Task statement =
Look through the records below for the line holding "Switch to Morning in bottom bar". Write it out exactly, with each following line through the line holding "Given: Open the Help menu".

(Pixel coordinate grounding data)

-----

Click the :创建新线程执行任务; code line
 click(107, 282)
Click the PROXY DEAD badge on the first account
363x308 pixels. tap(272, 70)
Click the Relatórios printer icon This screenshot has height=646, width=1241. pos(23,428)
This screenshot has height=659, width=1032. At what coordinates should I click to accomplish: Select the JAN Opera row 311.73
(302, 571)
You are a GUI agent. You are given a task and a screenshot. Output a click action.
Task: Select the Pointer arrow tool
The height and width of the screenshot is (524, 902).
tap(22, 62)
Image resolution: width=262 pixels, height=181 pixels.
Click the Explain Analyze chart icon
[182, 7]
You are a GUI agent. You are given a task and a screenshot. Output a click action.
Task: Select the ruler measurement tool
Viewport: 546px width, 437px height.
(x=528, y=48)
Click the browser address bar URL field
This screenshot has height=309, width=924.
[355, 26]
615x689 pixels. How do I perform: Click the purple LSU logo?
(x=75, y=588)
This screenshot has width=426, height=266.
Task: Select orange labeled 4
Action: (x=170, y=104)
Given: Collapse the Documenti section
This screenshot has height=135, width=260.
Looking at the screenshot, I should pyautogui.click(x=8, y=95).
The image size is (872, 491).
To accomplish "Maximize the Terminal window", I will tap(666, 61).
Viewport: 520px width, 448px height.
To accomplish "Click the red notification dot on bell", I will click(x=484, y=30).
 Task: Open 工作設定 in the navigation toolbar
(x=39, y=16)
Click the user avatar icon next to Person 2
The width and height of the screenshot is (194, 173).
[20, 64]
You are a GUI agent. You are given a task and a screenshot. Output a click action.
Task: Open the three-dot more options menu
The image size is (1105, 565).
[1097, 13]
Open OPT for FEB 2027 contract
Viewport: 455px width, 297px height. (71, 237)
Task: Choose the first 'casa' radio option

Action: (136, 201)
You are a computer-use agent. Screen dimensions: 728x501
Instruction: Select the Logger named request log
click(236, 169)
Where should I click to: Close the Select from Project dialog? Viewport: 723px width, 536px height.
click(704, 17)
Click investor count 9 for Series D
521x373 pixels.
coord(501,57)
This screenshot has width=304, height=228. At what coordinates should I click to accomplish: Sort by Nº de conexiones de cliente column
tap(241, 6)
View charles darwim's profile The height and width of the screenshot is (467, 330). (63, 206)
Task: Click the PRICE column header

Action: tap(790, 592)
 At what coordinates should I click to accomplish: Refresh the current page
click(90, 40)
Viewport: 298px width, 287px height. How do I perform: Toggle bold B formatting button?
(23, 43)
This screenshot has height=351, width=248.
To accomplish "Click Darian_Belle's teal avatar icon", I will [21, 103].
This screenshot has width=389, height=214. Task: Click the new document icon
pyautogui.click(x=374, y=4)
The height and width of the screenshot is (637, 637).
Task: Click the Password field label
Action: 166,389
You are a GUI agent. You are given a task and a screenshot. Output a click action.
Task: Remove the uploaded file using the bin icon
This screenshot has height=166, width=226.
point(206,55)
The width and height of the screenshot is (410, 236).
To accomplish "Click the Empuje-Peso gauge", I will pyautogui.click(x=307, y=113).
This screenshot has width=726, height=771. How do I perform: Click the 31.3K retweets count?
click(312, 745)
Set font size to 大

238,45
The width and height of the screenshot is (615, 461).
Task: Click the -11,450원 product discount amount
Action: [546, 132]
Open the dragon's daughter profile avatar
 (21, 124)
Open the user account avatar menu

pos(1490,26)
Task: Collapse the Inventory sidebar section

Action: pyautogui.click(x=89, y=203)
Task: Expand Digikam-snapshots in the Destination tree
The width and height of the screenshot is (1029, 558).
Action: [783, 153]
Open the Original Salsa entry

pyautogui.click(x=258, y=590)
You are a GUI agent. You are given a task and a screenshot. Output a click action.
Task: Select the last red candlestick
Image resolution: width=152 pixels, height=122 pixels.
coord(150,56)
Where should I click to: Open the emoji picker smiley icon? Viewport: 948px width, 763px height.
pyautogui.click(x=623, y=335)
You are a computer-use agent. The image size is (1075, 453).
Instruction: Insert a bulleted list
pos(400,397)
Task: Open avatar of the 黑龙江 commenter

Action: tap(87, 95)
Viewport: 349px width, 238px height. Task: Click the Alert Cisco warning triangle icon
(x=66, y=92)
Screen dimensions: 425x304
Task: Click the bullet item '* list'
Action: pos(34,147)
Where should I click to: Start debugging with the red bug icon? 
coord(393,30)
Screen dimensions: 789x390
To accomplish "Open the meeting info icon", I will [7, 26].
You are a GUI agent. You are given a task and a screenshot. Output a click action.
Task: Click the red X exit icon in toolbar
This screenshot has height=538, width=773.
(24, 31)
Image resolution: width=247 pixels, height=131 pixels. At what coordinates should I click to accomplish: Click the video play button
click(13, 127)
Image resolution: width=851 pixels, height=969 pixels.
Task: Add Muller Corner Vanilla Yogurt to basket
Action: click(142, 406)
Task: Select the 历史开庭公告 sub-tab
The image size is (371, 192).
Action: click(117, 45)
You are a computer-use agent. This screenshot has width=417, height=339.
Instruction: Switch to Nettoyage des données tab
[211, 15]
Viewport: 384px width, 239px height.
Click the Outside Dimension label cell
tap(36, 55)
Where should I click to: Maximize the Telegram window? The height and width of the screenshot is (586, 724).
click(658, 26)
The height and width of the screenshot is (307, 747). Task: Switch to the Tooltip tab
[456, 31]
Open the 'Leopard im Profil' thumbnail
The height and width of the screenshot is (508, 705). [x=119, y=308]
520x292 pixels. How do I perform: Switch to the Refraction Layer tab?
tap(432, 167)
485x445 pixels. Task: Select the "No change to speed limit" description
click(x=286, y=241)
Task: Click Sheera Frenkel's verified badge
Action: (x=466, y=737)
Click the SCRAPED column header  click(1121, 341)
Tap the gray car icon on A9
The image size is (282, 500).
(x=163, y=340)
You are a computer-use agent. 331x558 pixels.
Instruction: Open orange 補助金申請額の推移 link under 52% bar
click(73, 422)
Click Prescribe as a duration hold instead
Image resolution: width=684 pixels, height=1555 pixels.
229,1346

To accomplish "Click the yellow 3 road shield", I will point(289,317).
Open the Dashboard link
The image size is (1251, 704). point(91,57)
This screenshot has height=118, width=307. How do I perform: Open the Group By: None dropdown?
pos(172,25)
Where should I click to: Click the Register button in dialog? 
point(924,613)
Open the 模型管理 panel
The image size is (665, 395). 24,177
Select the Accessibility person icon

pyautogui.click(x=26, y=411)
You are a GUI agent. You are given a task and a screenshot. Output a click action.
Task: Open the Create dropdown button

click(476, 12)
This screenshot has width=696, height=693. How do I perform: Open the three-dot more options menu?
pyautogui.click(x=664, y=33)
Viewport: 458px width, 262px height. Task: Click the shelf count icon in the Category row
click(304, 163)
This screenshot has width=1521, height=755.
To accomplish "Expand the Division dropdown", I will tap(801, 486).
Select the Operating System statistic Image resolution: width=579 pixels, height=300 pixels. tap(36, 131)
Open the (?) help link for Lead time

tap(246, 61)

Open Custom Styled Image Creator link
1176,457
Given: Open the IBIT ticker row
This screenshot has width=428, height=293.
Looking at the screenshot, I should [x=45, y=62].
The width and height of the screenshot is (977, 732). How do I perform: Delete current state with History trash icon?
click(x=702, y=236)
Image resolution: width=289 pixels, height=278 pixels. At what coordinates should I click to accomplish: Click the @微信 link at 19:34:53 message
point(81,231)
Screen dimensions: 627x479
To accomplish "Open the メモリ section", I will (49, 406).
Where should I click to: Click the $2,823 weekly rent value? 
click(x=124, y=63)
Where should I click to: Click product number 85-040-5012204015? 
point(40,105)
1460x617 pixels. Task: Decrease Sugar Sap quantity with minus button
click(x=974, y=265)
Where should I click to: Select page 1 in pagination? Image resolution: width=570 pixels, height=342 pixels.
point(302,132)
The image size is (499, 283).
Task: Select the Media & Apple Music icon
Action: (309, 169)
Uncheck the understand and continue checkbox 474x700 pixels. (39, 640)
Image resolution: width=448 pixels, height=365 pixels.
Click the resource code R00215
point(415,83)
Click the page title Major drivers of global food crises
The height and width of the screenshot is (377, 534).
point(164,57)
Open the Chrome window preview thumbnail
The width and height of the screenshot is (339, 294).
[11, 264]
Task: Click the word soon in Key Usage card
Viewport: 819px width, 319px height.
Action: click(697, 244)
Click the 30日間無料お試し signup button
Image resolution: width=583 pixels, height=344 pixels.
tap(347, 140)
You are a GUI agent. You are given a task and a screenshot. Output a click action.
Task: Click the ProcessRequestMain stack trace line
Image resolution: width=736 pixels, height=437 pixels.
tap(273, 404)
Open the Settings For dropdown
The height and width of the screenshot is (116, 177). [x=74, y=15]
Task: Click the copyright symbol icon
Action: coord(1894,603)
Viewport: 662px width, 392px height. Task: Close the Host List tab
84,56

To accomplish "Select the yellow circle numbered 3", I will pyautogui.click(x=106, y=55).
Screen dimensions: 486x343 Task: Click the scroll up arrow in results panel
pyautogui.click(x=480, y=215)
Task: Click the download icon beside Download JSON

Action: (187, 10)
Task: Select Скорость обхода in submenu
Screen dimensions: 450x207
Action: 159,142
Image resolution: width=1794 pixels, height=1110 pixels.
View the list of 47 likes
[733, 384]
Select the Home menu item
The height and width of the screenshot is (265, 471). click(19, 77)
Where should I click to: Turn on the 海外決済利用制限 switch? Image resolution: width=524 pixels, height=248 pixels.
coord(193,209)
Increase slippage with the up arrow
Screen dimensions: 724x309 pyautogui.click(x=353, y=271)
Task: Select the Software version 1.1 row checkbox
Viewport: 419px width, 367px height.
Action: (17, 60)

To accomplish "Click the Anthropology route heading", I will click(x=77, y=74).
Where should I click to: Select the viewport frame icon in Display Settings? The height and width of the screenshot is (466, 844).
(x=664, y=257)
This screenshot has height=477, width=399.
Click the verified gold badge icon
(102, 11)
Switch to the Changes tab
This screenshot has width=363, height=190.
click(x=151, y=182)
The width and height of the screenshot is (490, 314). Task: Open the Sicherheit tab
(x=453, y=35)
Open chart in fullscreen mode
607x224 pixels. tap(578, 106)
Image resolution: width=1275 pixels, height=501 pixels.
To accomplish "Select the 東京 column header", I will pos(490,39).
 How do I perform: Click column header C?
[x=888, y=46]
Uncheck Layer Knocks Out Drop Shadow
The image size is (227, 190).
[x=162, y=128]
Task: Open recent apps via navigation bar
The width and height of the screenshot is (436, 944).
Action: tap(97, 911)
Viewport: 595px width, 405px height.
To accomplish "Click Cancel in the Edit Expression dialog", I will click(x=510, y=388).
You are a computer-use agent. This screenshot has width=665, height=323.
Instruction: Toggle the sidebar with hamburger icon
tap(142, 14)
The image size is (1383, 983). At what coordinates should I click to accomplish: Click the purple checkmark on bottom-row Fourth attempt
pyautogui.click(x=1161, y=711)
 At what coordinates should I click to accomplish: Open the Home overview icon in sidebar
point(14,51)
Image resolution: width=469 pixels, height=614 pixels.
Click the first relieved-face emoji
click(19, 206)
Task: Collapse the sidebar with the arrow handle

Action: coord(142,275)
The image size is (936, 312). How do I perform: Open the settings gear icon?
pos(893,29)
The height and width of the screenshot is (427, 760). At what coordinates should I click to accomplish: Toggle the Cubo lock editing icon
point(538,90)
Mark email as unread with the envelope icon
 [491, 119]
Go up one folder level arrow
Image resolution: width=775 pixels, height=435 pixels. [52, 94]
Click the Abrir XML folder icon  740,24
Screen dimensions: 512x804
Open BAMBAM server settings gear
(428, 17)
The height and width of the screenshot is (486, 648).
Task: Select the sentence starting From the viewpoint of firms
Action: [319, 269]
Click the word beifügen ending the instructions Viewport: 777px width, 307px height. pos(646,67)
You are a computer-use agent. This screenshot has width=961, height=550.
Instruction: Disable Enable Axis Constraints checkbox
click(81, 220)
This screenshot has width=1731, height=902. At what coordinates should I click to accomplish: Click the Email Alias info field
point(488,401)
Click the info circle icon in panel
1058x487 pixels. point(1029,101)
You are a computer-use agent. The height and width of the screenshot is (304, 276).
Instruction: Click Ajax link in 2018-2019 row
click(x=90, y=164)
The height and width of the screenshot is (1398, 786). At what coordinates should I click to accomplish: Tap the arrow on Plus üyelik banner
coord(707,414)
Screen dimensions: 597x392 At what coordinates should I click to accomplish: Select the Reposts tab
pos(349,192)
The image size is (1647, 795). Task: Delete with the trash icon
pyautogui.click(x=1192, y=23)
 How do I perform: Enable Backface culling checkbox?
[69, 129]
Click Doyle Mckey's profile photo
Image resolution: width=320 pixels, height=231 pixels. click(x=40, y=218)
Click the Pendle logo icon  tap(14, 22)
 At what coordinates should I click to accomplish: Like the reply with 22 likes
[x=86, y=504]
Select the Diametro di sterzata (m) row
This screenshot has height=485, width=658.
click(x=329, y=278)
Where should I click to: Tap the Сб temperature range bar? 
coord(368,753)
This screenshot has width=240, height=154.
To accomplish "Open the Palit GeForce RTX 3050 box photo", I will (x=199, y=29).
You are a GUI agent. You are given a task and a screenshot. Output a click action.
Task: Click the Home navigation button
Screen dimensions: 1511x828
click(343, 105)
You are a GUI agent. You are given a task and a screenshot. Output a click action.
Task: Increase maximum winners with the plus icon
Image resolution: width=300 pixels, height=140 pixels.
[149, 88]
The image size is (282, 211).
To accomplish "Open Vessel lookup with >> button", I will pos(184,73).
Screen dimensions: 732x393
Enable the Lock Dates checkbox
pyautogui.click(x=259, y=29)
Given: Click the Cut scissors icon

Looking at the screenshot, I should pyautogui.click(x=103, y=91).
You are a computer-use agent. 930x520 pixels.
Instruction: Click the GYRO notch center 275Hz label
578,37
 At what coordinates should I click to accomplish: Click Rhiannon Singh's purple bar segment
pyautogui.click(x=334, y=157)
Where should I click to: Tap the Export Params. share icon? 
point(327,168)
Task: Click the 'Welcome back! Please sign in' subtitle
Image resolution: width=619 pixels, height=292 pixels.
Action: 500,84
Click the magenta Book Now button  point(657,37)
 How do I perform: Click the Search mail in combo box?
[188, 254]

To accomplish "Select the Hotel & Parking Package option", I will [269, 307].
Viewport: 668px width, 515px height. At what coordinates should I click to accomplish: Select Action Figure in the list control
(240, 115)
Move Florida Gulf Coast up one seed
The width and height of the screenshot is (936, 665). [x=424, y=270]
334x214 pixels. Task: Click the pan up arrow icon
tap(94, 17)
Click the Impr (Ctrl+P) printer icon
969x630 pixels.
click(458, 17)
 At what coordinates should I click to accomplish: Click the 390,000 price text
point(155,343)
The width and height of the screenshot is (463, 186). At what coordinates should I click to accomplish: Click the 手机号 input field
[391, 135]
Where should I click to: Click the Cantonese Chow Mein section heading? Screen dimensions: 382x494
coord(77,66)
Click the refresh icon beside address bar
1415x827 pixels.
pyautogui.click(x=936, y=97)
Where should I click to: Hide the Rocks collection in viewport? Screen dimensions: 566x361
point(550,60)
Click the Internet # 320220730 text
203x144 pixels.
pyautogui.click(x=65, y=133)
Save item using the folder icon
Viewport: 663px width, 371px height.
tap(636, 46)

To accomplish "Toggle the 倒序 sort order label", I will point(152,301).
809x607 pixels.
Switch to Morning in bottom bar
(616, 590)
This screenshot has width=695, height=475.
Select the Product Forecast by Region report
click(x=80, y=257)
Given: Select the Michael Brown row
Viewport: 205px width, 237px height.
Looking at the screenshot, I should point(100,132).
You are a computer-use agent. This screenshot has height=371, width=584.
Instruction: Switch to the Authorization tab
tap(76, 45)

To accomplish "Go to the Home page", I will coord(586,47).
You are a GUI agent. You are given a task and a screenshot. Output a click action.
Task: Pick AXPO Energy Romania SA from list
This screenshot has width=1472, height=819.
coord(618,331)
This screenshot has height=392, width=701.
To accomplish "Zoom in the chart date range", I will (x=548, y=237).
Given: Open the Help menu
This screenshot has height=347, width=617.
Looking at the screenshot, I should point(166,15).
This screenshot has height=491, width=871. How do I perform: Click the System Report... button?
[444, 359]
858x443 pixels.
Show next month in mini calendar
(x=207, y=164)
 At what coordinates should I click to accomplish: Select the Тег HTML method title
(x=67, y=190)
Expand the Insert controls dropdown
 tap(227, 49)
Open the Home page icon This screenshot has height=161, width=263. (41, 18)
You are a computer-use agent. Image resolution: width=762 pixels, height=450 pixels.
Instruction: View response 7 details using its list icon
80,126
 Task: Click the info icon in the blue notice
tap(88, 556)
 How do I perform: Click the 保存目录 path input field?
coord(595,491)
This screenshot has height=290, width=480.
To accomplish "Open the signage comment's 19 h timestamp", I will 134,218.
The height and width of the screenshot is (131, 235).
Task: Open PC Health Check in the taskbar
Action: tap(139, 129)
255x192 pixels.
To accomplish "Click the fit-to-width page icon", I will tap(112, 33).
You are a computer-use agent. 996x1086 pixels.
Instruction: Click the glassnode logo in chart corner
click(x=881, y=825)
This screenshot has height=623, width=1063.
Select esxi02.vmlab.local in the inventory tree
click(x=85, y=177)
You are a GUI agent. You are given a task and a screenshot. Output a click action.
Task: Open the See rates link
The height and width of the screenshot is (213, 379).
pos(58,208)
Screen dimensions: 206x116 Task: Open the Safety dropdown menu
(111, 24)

-----

Answer box =
Switch to Morning in bottom bar
(616, 590)
This screenshot has width=695, height=475.
Select the Product Forecast by Region report
click(x=80, y=257)
Given: Select the Michael Brown row
Viewport: 205px width, 237px height.
Looking at the screenshot, I should point(100,132).
You are a computer-use agent. This screenshot has height=371, width=584.
Instruction: Switch to the Authorization tab
tap(76, 45)

To accomplish "Go to the Home page", I will coord(586,47).
You are a GUI agent. You are given a task and a screenshot. Output a click action.
Task: Pick AXPO Energy Romania SA from list
This screenshot has width=1472, height=819.
coord(618,331)
This screenshot has height=392, width=701.
To accomplish "Zoom in the chart date range", I will (x=548, y=237).
Given: Open the Help menu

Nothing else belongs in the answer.